The CIA launches drones to “legally” kill Al-Qaida leaders. An arbitrator rules that anti-smoking policies infringe a bilateral investment treaty. A father is suddenly detained at the airport as his name appears on a no-fly list.
After recent decades of rule of law promotion, the need to “legally” harm, detain, profit or pollute has transformed how policy moves are now performed and contested on the world stage.
This has elevated the significance of international legal rules for a range of governmental, corporate and societal actors, who each compete to devise legal norms, characterisations and strategies to address global political and economic problems.
Thus, international law has become a central domain of struggle across a variety of pressing policy challenges, ranging from robotised military strategies, territorial claims spurred by climate change, the global projection of EU rules, to transnational blacklists.

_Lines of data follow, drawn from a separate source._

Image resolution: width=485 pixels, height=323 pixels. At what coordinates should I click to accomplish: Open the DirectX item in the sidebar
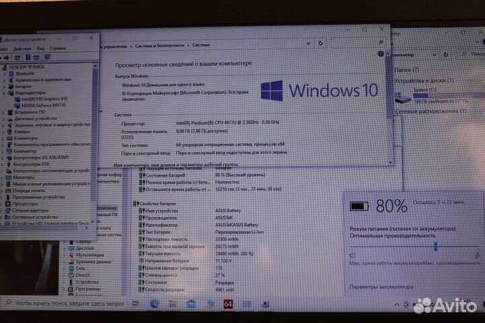point(83,275)
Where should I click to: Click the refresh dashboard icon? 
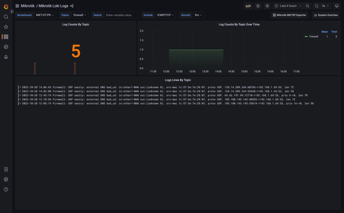pyautogui.click(x=316, y=6)
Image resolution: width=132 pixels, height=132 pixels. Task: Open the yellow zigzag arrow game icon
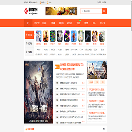pyautogui.click(x=67, y=36)
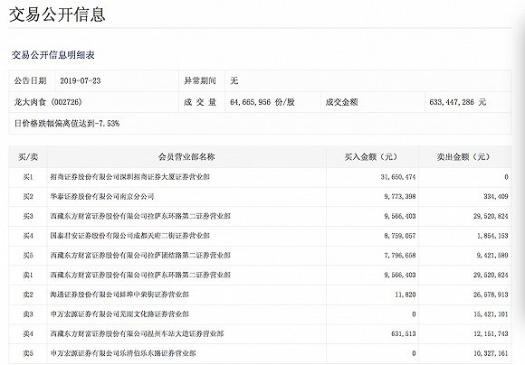Screen dimensions: 525x365
Task: Select the 西藏东方财富 温州车站大道 branch
Action: (137, 334)
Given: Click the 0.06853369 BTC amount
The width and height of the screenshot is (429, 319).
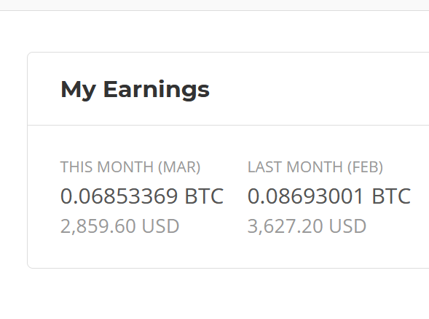Looking at the screenshot, I should click(x=142, y=196).
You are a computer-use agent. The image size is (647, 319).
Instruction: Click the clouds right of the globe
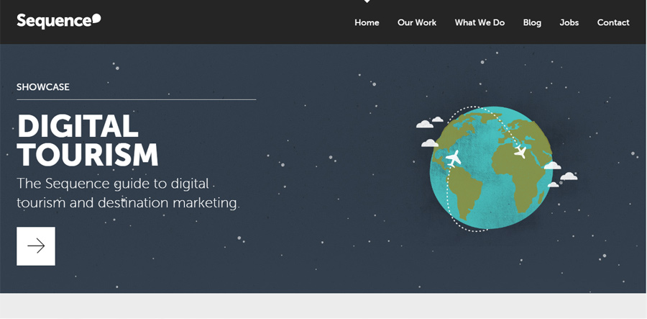point(561,174)
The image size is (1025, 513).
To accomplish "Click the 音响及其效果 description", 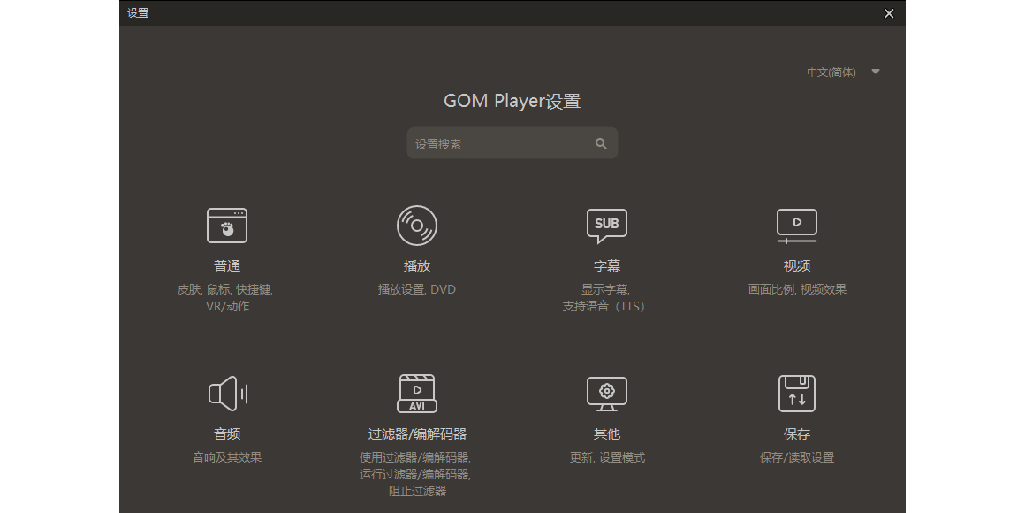I will pos(227,457).
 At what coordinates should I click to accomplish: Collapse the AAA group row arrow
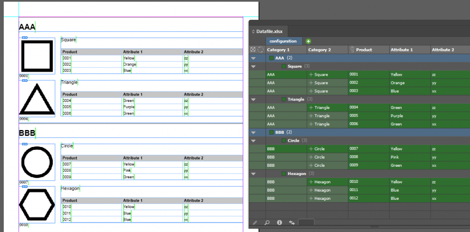click(x=253, y=58)
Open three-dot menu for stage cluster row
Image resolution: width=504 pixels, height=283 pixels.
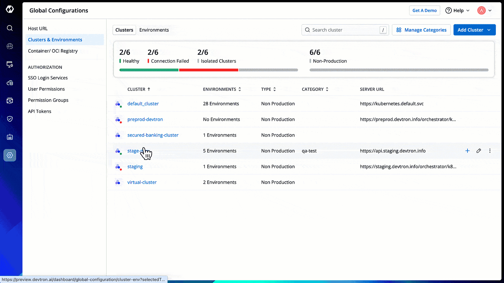(x=490, y=151)
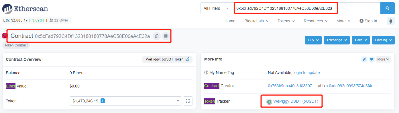Open the Resources menu
Viewport: 399px width, 113px height.
coord(315,21)
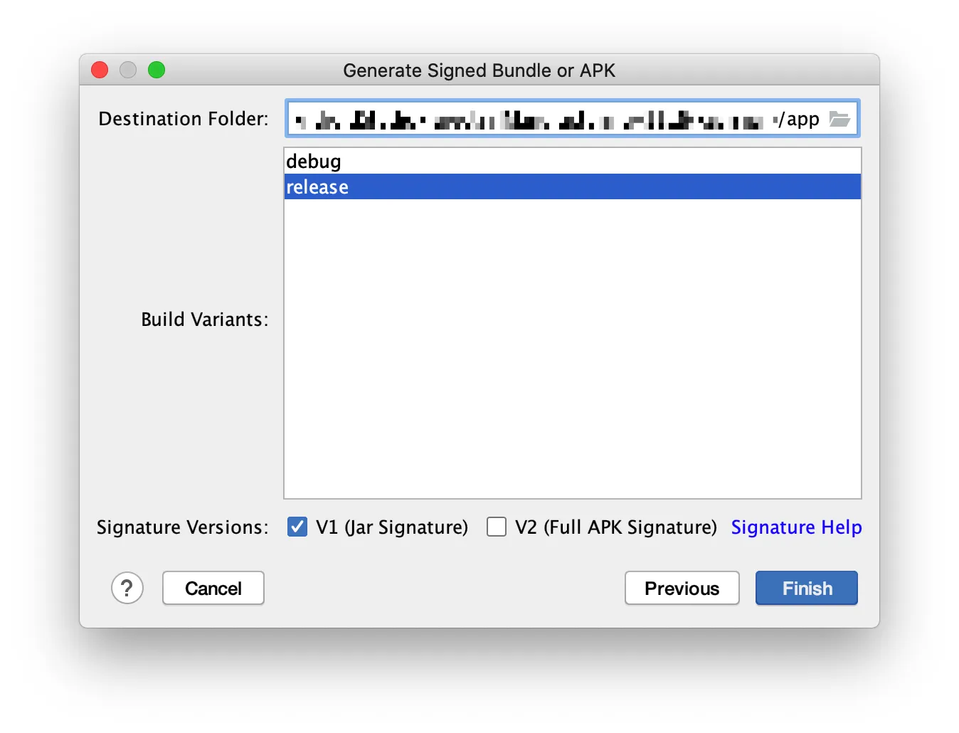The height and width of the screenshot is (733, 959).
Task: Click the question mark help button
Action: pos(127,589)
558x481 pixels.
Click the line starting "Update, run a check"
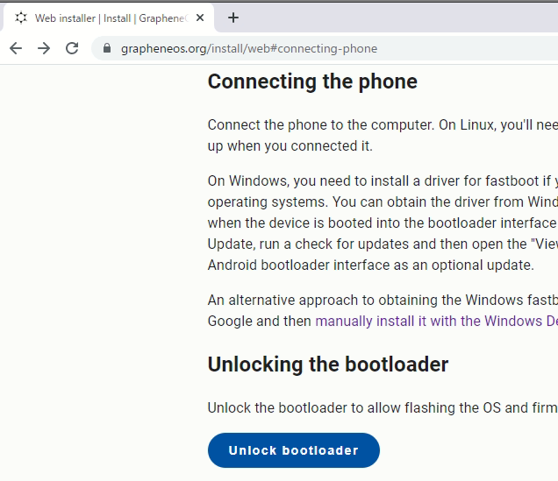[x=383, y=244]
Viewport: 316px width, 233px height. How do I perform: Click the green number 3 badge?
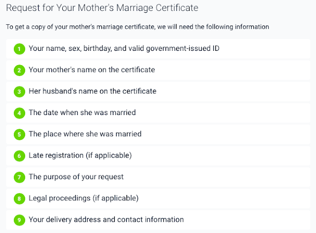(19, 91)
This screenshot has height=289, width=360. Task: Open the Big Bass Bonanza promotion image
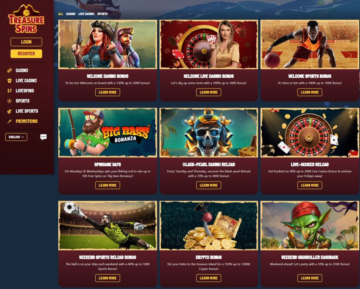coord(108,133)
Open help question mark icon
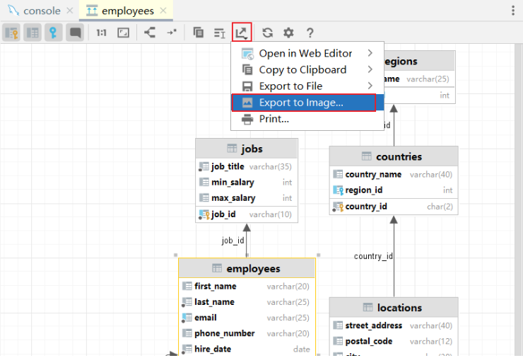This screenshot has width=523, height=358. (310, 33)
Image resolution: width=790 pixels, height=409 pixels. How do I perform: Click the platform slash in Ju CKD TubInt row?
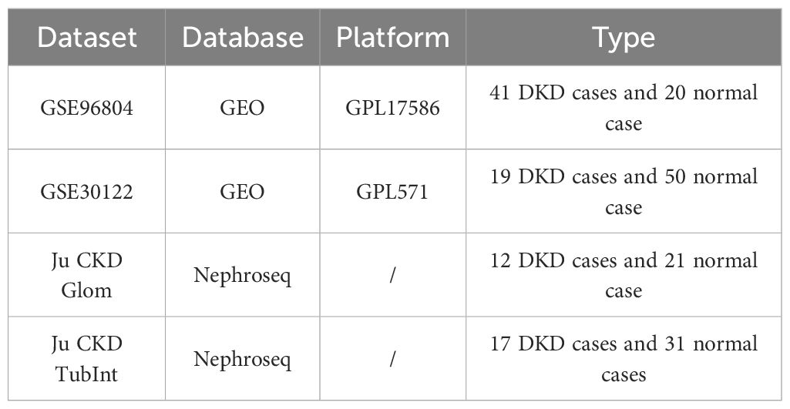click(x=393, y=359)
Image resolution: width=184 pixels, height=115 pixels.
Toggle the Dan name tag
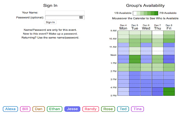pyautogui.click(x=39, y=109)
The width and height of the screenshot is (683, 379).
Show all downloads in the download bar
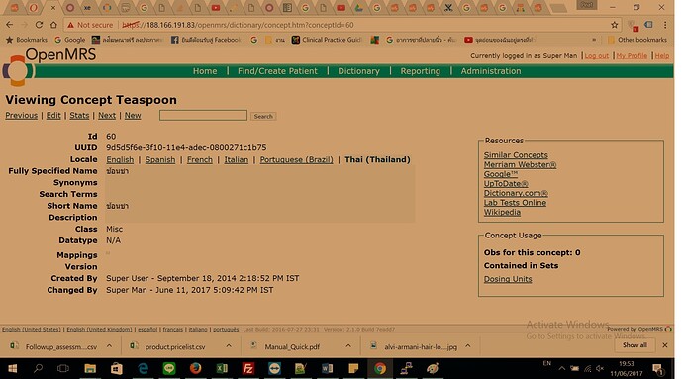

Our LLM in International Law provides a programme of study that responds to increasing complexity in the international legal order; where international law evolves through transformations such as global counter-terrorism, global value chains, and foreign investment arbitration.
Our academic staff are at the forefront of teaching, research and practice in international law, and our LLM modules encompass subfields that range from European Union law, public international law, and the law of the sea, to the law of armed conflict and tade and investment law.
The programme is delivered at our Brussels School of International Studies (BSIS) in conjunction with our law school.